Le projet de loi du parti socialiste, qui avait été déposé avant celui du Conseil d'Etat, vise précisément à compléter le soutien financier pendant cette période-là. Alors on peut tout de suite faire une parenthèse et se féliciter de l'acceptation par le peuple de l'initiative pour un salaire minimum qui apporte une définition des stages, ce qui est une bonne chose et vient combler un vide juridique, et on espère que ce problème sera résolu grâce à des contrôles suffisants qui permettront d'interdire la pratique des stages.

Le projet de loi des socialistes, je le disais, cherche à contrer cette période de précarité après un cursus de formation et propose une allocation de premier emploi à celles et ceux qui ne trouvent pas de première place. Pourquoi sur une période de trois ans ? Eh bien justement pour répondre aux attentes des employeurs qui ne veulent plus former les gens comme autrefois. Je ne parle pas de former au sens de la formation professionnelle - il s'agit là d'un autre enjeu au sujet duquel je partage les préoccupations, à savoir qu'il faut renforcer la formation professionnelle dans notre canton - mais de former les jeunes diplômés qui précisément ne disposent pas d'une formation professionnelle, qui n'ont pas nécessairement d'expérience dans le monde du travail. L'allocation de premier emploi leur permet d'acquérir cette expérience durant trois ans grâce à un coup de pouce, à une impulsion, à une aide financière.
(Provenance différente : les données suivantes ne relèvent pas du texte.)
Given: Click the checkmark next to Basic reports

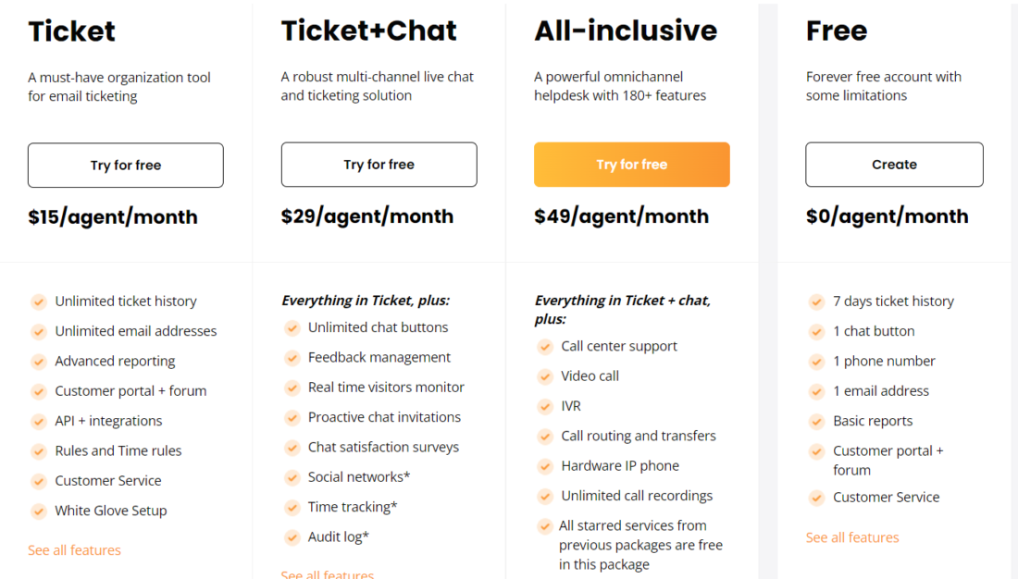Looking at the screenshot, I should (x=816, y=421).
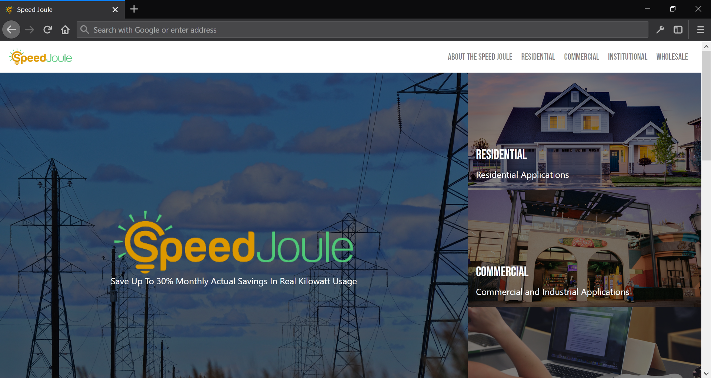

Bon, on pourrait discuter du rôle de l'aide financière, c'est un vaste débat, notamment en ce qui concerne les apprentissages. Ce qu'on observe, au final, c'est qu'en période de crise, cette mesure de soutien est utile. J'en veux pour preuve les actions déployées pour encourager l'apprentissage: l'une d'entre elles consiste justement en une incitation pécuniaire pour les entreprises qui forment des apprentis. Les différentes communes ayant appliqué ce dispositif ont eu des retours positifs.

Le président. Vous passez sur le temps du groupe.
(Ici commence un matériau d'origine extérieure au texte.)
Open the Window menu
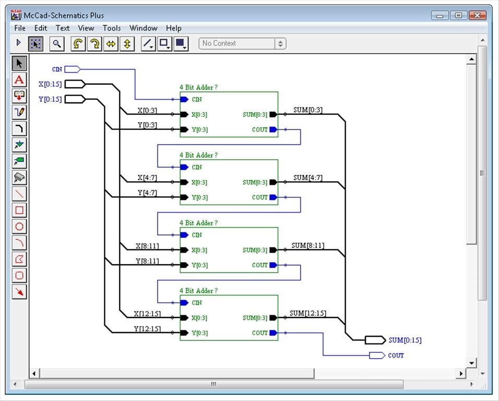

M. Romain de Sainte Marie. Je vous remercie, Monsieur le président. Il est donc possible que les employeurs accueillent positivement ce mécanisme et que cela permette d'insérer plus facilement les personnes sur le marché de l'emploi.

J'aimerais insister sur le fait que le texte du parti socialiste n'est absolument pas élitiste, il se fait simplement l'écho d'un constat relevé par la Cour des comptes dans l'un de ses rapports il y a quelques années, à savoir que les chômeuses et chômeurs en fin de droit sont de plus en plus jeunes et de mieux en mieux formés. Ce n'est pas une illusion, mais bel et bien une réalité face à laquelle nous devons agir. Si la stratégie du PLR, tout comme en matière de formation professionnelle où il s'oppose à l'ensemble des projets pour créer des places d'apprentissage, est de rejeter toute proposition permettant d'améliorer l'insertion professionnelle des jeunes alors qu'il s'agit d'un réel écueil, alors il fait preuve d'attentisme, il pense à tort qu'il n'y a aucun problème sur le marché de l'emploi; ce n'est pas l'approche du parti socialiste qui, lui, estime que l'Etat doit jouer un rôle actif et oeuvrer à l'insertion professionnelle des jeunes.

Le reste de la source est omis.